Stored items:
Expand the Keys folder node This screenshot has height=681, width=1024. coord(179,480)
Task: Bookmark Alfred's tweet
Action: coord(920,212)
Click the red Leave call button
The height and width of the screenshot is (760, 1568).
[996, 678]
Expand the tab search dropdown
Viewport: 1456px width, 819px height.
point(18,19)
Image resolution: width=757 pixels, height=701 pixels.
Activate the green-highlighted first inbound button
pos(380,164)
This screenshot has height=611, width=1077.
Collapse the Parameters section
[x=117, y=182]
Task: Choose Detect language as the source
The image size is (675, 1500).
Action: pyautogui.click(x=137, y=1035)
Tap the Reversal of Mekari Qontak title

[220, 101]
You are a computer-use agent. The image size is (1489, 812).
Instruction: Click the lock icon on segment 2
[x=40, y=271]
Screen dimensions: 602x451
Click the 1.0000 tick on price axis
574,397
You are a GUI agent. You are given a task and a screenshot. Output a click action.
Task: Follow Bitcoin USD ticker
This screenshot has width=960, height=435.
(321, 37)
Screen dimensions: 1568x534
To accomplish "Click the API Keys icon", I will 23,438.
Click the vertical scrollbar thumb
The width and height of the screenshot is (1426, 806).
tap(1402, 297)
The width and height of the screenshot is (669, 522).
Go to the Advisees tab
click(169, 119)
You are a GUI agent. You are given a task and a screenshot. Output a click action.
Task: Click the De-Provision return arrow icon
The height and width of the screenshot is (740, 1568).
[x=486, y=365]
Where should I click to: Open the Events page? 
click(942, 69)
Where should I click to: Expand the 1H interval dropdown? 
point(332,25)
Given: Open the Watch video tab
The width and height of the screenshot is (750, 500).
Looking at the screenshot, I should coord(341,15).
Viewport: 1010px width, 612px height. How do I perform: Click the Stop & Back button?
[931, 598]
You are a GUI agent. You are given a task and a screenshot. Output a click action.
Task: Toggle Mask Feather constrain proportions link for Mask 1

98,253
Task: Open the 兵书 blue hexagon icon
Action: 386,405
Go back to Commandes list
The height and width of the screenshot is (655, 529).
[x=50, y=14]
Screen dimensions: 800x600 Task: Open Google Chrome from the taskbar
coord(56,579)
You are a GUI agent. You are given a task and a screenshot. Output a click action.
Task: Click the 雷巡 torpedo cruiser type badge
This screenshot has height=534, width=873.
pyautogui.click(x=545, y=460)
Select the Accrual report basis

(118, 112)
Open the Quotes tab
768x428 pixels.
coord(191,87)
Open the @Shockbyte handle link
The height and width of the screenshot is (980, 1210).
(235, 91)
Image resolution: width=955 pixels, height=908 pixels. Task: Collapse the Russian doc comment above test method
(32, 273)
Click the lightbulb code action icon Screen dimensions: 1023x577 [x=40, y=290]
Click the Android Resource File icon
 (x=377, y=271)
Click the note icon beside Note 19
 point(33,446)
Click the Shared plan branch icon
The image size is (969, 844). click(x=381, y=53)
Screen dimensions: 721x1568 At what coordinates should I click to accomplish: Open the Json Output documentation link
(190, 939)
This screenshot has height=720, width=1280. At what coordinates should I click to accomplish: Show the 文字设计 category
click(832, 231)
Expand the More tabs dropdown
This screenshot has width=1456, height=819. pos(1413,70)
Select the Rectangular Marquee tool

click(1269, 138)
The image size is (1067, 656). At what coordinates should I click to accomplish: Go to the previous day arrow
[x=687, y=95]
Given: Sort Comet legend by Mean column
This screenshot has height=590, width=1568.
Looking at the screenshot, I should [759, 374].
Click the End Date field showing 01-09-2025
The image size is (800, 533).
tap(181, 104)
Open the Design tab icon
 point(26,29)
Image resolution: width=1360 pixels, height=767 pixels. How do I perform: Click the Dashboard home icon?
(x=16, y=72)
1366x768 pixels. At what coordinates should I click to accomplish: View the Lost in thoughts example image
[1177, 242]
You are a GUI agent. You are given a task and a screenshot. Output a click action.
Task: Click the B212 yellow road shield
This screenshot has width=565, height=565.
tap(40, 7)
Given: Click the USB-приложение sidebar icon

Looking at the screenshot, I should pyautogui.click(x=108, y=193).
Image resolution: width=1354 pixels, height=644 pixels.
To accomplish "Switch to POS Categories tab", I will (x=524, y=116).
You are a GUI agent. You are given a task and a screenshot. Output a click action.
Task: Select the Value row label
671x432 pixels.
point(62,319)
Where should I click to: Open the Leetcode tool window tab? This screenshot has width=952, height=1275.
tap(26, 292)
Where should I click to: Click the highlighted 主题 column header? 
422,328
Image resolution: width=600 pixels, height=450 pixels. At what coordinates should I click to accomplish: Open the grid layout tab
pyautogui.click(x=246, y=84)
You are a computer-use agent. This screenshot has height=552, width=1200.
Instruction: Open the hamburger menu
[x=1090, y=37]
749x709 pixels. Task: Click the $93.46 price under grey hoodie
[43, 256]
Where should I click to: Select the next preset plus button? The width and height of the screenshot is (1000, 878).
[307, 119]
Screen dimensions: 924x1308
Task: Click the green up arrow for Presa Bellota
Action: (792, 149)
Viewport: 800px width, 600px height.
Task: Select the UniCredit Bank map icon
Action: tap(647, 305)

Problem requirements: Where a line in the records above contains the string "computer", return that line.

Answer for the task:
You are a computer-use agent. The image size is (1489, 812).
You are a computer-use agent. This screenshot has height=552, width=1200.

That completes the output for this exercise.